• [WHAT YOU SHOULD DO] Output the data from its start through the line containing "click(x=112, y=350)" as a two-column CSV with the columns task and answer. Give one row per task, with each field in quotes and line breaks replaced by spaces.

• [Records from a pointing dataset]

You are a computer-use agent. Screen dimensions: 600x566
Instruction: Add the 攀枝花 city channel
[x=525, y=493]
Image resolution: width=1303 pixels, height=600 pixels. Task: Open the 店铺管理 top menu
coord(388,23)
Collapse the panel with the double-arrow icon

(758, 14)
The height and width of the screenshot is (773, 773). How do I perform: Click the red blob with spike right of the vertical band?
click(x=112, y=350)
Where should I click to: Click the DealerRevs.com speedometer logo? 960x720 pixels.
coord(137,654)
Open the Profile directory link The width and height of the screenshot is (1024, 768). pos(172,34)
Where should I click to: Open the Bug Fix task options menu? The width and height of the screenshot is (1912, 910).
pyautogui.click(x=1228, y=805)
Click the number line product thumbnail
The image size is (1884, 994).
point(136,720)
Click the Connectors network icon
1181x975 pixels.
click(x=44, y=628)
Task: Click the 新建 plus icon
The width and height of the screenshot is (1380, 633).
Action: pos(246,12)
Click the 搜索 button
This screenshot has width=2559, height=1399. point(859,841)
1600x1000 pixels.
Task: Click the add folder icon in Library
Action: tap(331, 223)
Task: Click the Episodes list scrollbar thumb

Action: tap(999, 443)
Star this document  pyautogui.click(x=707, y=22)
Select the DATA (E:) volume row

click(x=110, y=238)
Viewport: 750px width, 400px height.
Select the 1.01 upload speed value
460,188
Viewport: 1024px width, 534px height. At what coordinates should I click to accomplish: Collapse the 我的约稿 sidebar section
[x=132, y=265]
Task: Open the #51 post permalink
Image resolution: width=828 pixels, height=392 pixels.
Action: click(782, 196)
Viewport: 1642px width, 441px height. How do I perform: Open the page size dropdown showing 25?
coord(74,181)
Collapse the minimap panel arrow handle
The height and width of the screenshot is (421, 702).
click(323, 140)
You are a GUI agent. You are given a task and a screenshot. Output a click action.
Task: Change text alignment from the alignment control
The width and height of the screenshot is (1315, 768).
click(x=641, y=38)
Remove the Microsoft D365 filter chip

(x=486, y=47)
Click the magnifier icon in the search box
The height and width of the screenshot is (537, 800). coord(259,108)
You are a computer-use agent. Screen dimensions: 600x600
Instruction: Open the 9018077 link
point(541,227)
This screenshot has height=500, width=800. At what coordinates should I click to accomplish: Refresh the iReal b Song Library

• [ANSWER TO THE EXERCISE]
task,answer
"You are a computer-use agent. Screen dimensions: 600x566 Instruction: Add the 攀枝花 city channel","[x=525, y=493]"
"Image resolution: width=1303 pixels, height=600 pixels. Task: Open the 店铺管理 top menu","coord(388,23)"
"Collapse the panel with the double-arrow icon","(758, 14)"
"The height and width of the screenshot is (773, 773). How do I perform: Click the red blob with spike right of the vertical band?","click(x=112, y=350)"